Agrum Comix n°3

de

David Vandermeulen est belge (rires). Il dessine depuis quelques années des fruits et des légumes (frais), à qui il arrive tout un tas d’aventures dont la plus régulière est d’être dessinés, justement. Or être dessiné, lorsqu’on est une patate, une orange ou une banane, c’est une aventure extraordinaire mais périlleuse : que dire ? Que faire ? Où trouver l’action, les dialogues, qui vont faire vibrer le lecteur et garantir enfin à Vandermeulen et à son panier de la ménagère le succès qu’ils méritent ?
C’est autour de cette question que tournent toutes les livraisons d’Agrum Comix.
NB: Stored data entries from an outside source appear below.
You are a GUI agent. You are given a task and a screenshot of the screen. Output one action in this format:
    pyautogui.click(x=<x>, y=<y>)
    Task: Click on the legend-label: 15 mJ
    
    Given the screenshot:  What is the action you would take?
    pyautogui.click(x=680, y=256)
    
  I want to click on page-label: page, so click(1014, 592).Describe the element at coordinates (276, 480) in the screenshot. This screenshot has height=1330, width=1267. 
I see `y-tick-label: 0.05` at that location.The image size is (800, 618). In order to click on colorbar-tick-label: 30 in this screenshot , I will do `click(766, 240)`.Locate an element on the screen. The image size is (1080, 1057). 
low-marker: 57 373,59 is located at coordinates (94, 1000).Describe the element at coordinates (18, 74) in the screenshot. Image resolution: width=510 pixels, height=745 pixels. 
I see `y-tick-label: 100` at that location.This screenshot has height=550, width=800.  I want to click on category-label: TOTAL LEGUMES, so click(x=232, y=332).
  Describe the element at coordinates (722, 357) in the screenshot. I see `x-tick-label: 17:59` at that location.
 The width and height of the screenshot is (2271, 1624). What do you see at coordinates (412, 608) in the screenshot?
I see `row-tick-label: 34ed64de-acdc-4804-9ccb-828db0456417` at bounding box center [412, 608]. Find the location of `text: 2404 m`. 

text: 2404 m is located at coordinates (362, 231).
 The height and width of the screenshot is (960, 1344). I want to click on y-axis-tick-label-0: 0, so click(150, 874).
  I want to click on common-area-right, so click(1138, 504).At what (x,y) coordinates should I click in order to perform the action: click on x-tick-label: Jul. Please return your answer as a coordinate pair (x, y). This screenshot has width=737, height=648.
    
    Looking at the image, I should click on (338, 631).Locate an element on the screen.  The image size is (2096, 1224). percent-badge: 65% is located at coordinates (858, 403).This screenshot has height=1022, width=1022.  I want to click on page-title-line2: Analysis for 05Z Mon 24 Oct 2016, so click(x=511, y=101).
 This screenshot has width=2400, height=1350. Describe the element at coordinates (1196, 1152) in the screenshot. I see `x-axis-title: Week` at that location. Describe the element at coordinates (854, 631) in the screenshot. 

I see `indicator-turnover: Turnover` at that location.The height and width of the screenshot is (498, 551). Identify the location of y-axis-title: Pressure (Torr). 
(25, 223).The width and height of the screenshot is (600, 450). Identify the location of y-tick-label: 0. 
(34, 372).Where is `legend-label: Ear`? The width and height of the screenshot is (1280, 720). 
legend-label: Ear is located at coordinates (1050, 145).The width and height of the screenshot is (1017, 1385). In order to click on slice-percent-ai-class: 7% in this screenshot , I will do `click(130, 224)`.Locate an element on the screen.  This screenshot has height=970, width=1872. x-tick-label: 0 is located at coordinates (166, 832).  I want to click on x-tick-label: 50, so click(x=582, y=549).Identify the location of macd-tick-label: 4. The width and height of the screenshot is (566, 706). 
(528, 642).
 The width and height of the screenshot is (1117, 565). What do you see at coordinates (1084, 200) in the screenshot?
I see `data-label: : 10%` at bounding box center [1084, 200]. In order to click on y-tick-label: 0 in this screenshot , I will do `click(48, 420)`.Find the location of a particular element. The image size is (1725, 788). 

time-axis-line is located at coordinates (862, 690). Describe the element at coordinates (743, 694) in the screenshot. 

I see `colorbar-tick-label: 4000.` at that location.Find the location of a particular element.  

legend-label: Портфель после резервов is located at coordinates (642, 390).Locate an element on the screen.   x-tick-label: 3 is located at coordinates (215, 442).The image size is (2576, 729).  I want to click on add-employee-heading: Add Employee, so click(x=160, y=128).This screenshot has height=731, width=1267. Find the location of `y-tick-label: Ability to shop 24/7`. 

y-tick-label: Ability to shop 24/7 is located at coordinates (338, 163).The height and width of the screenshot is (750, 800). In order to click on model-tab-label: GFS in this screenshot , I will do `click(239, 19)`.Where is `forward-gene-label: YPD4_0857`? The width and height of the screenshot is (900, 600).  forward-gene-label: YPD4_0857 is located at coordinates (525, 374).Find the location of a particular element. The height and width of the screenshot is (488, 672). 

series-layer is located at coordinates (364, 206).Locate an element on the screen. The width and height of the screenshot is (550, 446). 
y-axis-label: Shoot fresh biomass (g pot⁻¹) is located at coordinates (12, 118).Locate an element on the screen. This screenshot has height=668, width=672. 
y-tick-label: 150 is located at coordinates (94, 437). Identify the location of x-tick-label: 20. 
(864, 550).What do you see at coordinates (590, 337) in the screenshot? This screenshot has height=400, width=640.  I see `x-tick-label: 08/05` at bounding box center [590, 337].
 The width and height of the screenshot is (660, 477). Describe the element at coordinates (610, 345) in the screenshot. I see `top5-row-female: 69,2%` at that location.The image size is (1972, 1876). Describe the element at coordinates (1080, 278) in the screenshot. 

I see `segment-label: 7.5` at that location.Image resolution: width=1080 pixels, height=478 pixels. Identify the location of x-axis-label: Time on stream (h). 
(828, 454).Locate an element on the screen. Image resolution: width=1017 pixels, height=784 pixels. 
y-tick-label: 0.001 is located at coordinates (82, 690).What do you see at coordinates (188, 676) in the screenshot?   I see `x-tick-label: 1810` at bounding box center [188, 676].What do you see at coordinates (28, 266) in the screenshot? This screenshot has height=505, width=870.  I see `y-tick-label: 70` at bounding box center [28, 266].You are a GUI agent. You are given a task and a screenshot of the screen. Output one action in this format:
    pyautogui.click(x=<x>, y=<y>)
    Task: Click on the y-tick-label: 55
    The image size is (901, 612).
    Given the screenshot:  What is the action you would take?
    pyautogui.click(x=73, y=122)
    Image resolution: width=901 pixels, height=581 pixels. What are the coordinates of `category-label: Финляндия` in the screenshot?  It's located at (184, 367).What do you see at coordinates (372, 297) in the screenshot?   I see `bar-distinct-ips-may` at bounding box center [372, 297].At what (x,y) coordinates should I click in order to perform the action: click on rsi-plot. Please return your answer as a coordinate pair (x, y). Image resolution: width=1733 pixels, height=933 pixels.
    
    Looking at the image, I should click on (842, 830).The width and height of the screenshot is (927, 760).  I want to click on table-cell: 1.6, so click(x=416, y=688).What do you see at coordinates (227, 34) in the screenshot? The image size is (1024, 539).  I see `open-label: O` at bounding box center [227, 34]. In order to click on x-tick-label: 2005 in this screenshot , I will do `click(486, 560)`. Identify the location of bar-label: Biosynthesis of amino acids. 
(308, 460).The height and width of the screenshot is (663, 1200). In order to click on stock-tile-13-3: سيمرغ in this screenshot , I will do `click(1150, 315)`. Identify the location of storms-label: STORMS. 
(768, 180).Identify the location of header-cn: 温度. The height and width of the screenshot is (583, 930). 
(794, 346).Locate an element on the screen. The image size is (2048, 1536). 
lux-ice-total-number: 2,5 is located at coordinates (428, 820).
Avec ses personnages minimalistes (mais ultra-expressifs), ses décors inexistants, ses dialogues stupéfiants, Vandermeulen réussit le tour de force de bâtir des non-histoires savoureuses dans lesquelles, en plus, l’apparition inattendue d’Alain et d’Anthony Delon (respectivement un gros navet et une petite carotte) vient ajouter un parfum people alléchant (comment, il n’a pas encore pris de procès ?).

De jeu de mots débiles en tirage à la ligne éhonté, Vandermeulen fait donc passer le temps, avec pour seul objectif avoué d’arriver, enfin, au terme de ses 48 pages. Pendant ces 48 pages, les fruits et légumes s’agitent à la recherche d’une idée de scénario qu’évidemment ils ne trouveront jamais.
Le procédé est énorme ? Oui, c’est même pour ça qu’il marche. Les gags sont éculés ? Certes, mais il faut reconnaître que les plus usés retrouvent de la fraîcheur quand ils mettent au prise un citron et une banane. Vandermeulen ose tout, avec un minimum de moyens, et un réel talent de dessinateur qui montre bien que son minimalisme est un choix délibéré.

On se dit parfois qu’il ne tiendra pas jusqu’au bout, et puis on se souvient des cinq planches et immobiles de l’Aubaine #2, dans lesquelles les légumes gardaient la pause et le silence jusqu’à épuisement du papier, « par respect pour le lecteur ».
Et, lorsqu’à court de scénario les personnages sont enfin délivrés de leurs angoisses par l’arrivée tant attendue de la dernière page, Vandermeulen tient absolument à nous guider dans nos relectures de son grand oeuvre en nous fournissant un petit lexique des noms propres. Au cas où on se serait perdus.
Morceau choisi : « Ritchie : C’est le petit rigolo de la bande, il connaît plein de blagues : — C’est un sanglier qui rencontre son copain cochon et qui lui demandes « Alors, ta chimio ? ». Merci Ritchie ». Merci David.